## AIM OF THE TASK
Below are the records; locate each line with the word "screenshot" and copy it.

(Collected data)
____________

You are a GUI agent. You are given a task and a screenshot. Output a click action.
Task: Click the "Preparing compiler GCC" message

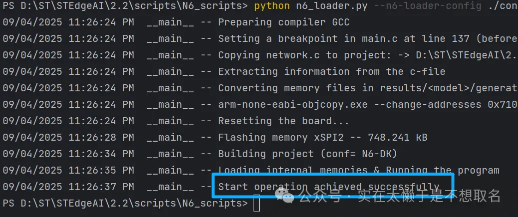tap(283, 22)
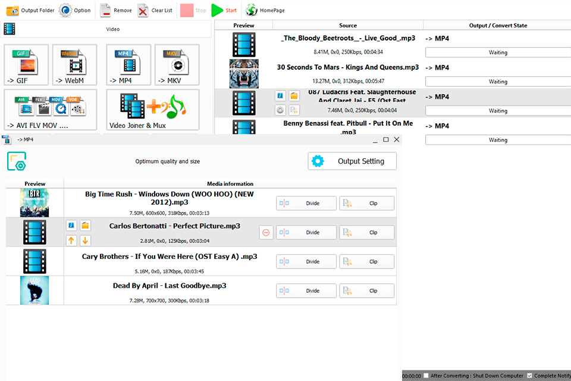Select the WebM conversion format icon
Image resolution: width=571 pixels, height=381 pixels.
[74, 64]
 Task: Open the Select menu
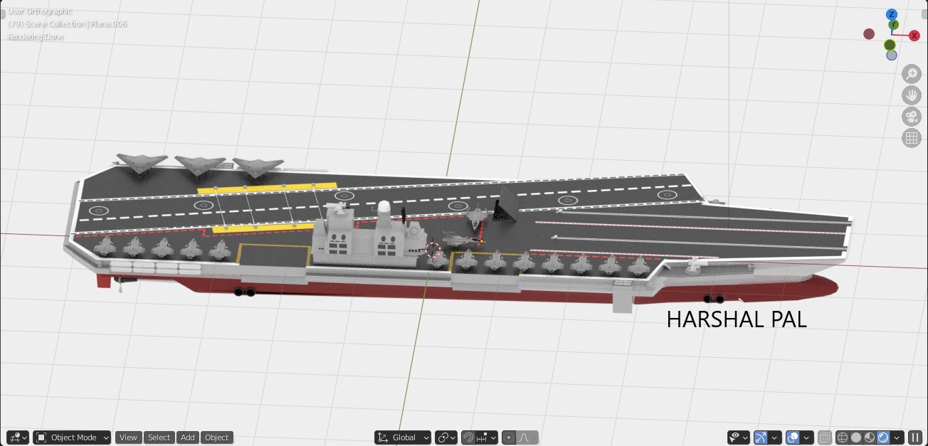pyautogui.click(x=159, y=437)
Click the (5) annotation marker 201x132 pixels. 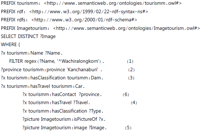click(128, 128)
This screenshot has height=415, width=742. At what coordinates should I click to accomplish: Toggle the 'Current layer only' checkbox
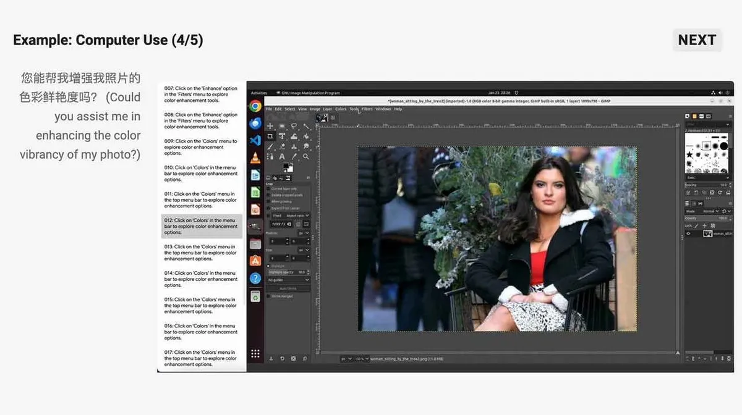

____________

## TASK ANSWER
You are a GUI agent. You are given a task and a screenshot. Output a click action.
This screenshot has height=415, width=742. At what coordinates should I click to accomplish: Toggle the 'Current layer only' checkbox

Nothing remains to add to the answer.